I joined Eats on Feets!

Move Over, Milk Banks: Facebook and Milk Sharing

Read more: http://www.time.com/time/health/article/0,8599,2032363,00.html#ixzz167vobrXP



"The result is a new network called Eats on Feets — a play on Meals on Wheels — that uses Facebook to connect women whose babies need supplemental breast milk to women nearby who have extra milk to give away. Shell Walker, a midwife in Phoenix, came up with the name and created the original page to facilitate local matches. But Kwasnica, who had already made several matches via her Informed Choice page, took the idea global, and in just a few weeks the network has grown to 98 local groups, spanning all 50 states in the U.S. and 22 countries. More than 70 matches have been reported so far, with milk coming not only in bags and jars, but also sometimes directly from the source."


I signed up to help another baby. My girl is 7 months old now and still going strong. I have a small stash in my freezer and I am hoping that someone takes me up on my offer!

Are moms being "bullied" into breastfeeding?

http://www.herald.ie/lifestyle/parents/is-breastfeeding-really-best-2430275.html

Headline:

Is breastfeeding really best?

Mum of five Aileen Hickie says mothers should not be bullied into breastfeeding if they don’t want to


I am going to have to disagree. Nobody is bullying moms into breastfeeding. The studies have been done and the medical benefits of breastfeeding is undeniable. Formula should be the very last resort when deciding what to feed a baby. If mom's choose not to breastfeed, they are automatically making a choice that creates medical issues, costs taxpayers money, and can threaten the life of the child (in the case of ill or premie babies).

Extracted information>
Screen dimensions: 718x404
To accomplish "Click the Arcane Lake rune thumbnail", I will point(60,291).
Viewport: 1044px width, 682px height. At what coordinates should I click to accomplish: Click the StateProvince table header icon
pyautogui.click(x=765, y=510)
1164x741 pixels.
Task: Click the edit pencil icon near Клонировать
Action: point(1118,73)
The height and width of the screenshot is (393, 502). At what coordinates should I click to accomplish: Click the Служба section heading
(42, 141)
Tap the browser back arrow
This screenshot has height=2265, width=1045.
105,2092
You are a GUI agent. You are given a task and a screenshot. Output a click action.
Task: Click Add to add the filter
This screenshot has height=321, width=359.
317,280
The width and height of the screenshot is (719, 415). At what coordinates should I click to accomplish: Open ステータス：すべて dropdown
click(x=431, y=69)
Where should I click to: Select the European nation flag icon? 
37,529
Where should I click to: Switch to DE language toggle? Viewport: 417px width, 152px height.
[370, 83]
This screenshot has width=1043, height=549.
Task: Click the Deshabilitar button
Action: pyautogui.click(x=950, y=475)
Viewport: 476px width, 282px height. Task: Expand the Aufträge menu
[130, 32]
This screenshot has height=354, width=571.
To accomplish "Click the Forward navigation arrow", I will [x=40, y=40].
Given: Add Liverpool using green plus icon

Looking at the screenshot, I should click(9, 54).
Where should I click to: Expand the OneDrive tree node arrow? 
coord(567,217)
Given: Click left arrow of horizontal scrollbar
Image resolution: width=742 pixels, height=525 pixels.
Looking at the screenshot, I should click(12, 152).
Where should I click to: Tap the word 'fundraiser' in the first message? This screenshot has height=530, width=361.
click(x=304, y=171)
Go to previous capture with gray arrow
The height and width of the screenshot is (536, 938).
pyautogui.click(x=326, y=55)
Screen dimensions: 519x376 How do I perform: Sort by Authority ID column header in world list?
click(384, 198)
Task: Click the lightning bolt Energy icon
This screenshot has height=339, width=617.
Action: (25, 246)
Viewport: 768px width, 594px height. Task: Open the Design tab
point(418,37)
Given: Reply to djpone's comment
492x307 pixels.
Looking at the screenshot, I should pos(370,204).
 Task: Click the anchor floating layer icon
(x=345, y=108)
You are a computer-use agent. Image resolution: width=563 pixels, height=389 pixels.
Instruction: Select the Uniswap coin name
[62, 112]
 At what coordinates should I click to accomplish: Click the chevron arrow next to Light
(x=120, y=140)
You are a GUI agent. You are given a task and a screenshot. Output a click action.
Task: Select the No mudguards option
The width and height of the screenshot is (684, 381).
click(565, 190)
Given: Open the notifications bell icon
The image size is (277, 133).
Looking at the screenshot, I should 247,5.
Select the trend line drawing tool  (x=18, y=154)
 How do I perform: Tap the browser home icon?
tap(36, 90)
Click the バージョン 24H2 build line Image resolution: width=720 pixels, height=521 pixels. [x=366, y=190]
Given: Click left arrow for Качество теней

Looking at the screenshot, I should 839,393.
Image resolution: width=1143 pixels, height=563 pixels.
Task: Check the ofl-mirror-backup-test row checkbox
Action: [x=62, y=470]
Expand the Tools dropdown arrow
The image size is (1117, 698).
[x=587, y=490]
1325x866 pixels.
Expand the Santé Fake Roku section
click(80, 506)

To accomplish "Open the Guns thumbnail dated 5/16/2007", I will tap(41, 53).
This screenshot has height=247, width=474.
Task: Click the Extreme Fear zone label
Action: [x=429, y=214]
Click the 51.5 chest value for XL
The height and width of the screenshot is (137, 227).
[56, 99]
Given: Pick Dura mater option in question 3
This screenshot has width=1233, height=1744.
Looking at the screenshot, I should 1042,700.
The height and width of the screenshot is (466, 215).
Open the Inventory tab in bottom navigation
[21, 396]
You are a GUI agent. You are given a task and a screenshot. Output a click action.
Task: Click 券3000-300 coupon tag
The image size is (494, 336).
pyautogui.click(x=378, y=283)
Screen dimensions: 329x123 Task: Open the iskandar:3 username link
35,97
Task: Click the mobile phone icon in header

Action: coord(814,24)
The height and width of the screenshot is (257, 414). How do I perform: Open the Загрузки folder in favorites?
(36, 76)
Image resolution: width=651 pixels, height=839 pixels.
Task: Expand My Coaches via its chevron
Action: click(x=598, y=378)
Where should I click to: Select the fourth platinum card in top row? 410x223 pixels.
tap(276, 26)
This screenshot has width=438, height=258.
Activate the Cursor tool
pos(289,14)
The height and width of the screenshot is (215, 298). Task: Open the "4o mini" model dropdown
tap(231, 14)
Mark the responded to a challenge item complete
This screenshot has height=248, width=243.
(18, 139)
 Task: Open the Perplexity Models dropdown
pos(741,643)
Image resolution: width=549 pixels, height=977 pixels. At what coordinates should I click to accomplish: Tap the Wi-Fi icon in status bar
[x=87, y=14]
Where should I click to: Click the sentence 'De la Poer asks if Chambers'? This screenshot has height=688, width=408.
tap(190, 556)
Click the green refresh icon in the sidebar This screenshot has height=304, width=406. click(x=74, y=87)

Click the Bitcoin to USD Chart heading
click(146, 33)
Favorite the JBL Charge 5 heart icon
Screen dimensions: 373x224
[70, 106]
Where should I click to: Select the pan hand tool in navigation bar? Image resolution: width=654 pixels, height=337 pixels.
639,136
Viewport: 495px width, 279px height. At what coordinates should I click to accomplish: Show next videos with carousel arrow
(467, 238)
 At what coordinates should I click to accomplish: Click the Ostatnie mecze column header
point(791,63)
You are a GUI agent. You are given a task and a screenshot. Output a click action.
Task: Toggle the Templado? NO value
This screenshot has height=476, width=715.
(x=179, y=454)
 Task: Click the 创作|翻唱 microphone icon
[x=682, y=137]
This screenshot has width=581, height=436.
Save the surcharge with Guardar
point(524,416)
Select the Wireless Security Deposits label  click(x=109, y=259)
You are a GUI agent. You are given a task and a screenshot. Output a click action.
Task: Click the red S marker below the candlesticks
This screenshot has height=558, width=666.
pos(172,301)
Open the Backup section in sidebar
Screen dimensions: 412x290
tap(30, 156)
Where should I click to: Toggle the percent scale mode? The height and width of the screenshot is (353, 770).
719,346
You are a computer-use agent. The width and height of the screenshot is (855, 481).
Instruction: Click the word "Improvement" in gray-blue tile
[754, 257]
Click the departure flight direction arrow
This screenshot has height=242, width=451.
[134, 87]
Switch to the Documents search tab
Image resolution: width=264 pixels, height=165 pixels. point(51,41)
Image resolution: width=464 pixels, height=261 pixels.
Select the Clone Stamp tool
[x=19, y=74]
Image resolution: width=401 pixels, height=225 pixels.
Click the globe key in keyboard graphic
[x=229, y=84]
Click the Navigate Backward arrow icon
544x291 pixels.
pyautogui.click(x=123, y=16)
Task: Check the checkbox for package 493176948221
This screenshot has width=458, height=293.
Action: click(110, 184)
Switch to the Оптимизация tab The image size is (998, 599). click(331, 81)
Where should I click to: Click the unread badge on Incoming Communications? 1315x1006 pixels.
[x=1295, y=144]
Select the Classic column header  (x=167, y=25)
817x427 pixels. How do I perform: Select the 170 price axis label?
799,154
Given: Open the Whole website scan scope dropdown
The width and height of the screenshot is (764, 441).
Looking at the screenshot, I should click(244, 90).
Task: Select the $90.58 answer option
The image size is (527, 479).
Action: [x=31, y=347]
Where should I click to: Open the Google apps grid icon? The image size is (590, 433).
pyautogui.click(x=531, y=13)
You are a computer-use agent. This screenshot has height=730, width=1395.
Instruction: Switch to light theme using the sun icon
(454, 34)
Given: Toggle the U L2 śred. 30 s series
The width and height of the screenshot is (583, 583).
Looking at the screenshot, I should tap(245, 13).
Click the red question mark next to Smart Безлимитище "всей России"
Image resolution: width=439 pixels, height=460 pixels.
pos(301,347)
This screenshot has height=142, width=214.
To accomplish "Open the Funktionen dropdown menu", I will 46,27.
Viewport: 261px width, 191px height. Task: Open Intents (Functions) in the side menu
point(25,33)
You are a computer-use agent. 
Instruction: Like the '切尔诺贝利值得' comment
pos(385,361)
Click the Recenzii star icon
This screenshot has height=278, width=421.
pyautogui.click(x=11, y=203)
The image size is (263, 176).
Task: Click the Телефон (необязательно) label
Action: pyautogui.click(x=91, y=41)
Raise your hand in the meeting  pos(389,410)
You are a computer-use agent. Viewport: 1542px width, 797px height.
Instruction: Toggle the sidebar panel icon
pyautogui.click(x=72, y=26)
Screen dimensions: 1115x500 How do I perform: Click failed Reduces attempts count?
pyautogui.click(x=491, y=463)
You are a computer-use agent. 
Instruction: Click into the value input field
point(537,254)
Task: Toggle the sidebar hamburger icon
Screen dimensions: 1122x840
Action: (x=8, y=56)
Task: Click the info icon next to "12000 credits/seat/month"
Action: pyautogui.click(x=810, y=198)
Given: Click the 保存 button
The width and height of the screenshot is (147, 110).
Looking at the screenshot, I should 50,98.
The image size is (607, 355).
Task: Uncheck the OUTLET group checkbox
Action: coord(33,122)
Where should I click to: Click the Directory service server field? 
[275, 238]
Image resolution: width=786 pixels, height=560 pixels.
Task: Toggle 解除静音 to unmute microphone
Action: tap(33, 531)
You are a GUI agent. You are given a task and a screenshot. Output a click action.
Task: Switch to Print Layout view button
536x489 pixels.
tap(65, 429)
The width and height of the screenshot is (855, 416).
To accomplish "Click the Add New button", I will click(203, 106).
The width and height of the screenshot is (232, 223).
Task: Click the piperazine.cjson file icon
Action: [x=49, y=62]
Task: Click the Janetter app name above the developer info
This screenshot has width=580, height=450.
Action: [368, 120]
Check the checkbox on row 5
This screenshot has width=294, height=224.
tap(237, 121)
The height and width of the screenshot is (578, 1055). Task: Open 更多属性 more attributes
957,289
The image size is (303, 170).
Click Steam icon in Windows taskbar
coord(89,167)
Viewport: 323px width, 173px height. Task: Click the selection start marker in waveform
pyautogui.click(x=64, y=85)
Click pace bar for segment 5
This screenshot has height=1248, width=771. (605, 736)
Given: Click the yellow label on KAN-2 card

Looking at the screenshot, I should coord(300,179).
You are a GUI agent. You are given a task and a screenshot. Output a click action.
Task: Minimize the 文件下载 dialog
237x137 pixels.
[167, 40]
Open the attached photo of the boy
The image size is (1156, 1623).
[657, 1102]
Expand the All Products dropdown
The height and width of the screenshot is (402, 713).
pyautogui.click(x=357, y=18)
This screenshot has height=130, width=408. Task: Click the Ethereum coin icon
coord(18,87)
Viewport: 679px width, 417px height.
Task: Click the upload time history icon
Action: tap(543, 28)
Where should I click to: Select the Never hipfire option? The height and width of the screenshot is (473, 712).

Brief>
Reproduce the stretch of the milk-sharing post above from "I am going to" through "or premie babies).", word for word.

Problem solution>
I am going to have to disagree. Nobody is bullying moms into breastfeeding. The studies have been done and the medical benefits of breastfeeding is undeniable. Formula should be the very last resort when deciding what to feed a baby. If mom's choose not to breastfeed, they are automatically making a choice that creates medical issues, costs taxpayers money, and can threaten the life of the child (in the case of ill or premie babies).